On Fri, 12 Nov 2004, Simon Leinen wrote:
Daniel Roesen writes:
On Thu, Nov 11, 2004 at 08:44:57AM -0800, Kevin Oberman wrote:
We have renumbered IPv6 space a couple of times when we were developing our addressing plan. (We have a /32.) Renumbering was pretty trivial for most systems, but servers requiring a fixed address were usually configured with an explicit prefix. This should not have been the case, but most people configured IPv6 addresses pretty much like IPv4 and specified the entire 128 bits. Of course, after a renumbering, this gets fixed, so those systems are usually OK the next time.
"specified the entire 128 bits"... how do you specify only part of it?
On Solaris, you would use the "token" option (see the extract from "man ifconfig" output below). You can simply put "token ::1234:5678"

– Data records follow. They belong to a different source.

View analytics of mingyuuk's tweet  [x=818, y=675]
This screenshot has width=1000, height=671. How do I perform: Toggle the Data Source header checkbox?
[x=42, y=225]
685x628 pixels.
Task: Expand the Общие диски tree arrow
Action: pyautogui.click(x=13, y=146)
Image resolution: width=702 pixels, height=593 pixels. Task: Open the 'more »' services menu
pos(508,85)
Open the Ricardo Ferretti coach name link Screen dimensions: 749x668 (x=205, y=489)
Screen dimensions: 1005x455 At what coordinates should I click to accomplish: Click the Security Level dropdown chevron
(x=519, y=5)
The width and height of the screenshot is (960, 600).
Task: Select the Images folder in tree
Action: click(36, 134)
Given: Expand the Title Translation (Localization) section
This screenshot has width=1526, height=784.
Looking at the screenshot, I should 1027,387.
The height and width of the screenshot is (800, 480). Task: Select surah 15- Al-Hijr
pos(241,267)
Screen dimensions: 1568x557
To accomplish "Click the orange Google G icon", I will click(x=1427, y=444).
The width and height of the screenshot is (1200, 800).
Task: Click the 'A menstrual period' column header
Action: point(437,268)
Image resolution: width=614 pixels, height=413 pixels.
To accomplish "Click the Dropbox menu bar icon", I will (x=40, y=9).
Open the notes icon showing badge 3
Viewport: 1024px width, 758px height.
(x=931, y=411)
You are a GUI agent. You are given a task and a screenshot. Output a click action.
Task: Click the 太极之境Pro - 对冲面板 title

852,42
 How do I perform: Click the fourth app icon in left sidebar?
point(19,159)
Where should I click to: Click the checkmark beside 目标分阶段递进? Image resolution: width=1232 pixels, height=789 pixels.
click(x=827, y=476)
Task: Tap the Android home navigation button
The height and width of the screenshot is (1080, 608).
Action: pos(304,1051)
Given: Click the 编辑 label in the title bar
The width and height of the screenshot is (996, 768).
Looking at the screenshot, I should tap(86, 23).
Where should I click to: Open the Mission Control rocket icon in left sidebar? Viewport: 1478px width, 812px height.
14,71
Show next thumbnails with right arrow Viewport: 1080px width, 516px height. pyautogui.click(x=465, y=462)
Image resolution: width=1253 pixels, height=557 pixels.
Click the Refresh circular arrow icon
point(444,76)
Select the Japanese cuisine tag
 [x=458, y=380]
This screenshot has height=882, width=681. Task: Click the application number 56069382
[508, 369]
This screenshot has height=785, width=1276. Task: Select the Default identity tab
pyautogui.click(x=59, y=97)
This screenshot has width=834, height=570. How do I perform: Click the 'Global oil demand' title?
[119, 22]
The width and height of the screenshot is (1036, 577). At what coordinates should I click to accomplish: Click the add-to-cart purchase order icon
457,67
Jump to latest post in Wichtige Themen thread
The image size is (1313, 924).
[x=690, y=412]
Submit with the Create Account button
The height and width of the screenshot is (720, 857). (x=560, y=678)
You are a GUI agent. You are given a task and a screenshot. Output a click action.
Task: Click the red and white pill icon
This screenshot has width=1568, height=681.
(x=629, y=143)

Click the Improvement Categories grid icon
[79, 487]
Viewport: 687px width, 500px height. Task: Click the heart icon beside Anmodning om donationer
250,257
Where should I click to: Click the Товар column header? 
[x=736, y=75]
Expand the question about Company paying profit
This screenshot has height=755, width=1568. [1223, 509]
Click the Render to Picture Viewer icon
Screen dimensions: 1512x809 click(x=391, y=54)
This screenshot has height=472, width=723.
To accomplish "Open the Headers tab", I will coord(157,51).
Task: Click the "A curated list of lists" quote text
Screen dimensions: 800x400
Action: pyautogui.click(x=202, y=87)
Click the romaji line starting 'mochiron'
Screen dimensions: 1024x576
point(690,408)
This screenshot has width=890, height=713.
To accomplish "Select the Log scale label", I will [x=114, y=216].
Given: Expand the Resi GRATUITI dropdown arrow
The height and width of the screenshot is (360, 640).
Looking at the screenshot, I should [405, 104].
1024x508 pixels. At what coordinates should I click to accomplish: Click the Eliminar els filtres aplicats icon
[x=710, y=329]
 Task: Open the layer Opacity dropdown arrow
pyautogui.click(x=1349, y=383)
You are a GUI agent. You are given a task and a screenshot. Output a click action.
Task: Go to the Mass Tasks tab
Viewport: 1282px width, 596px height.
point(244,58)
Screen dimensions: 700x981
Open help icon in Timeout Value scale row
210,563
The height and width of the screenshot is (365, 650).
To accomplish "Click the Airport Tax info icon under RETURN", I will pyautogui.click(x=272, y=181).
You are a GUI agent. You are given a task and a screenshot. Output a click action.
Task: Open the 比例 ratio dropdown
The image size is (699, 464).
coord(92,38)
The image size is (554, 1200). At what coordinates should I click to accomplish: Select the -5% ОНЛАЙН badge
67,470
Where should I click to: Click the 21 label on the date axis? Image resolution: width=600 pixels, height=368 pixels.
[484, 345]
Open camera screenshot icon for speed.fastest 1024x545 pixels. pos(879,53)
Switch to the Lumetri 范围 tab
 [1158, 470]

one presumes solaris <> 7 or 8 then, which solaris would this be in?
: man ifconfig | grep token Reformatting page. Please Wait... done
I'd note that a simple: echo "up" >> /etc/hostname6.hme0 will get you 'autoconfigured' v6 on solaris 8 though, and add to /etc/inet/ipnodes: <node address> <node name> and fix /etc/nsswitch.conf: ipnodes: files dns after that, ping/traceroute/telnet/ftp all work correctly with ipv6. I was cursing sun/solaris until I figured that part out :)
I think it's an advantage if servers can get their prefixes from router announcements rather than from local config files. Sure, you still have to update the DNS at some point(s) during renumbering, but that can't be avoided anyway.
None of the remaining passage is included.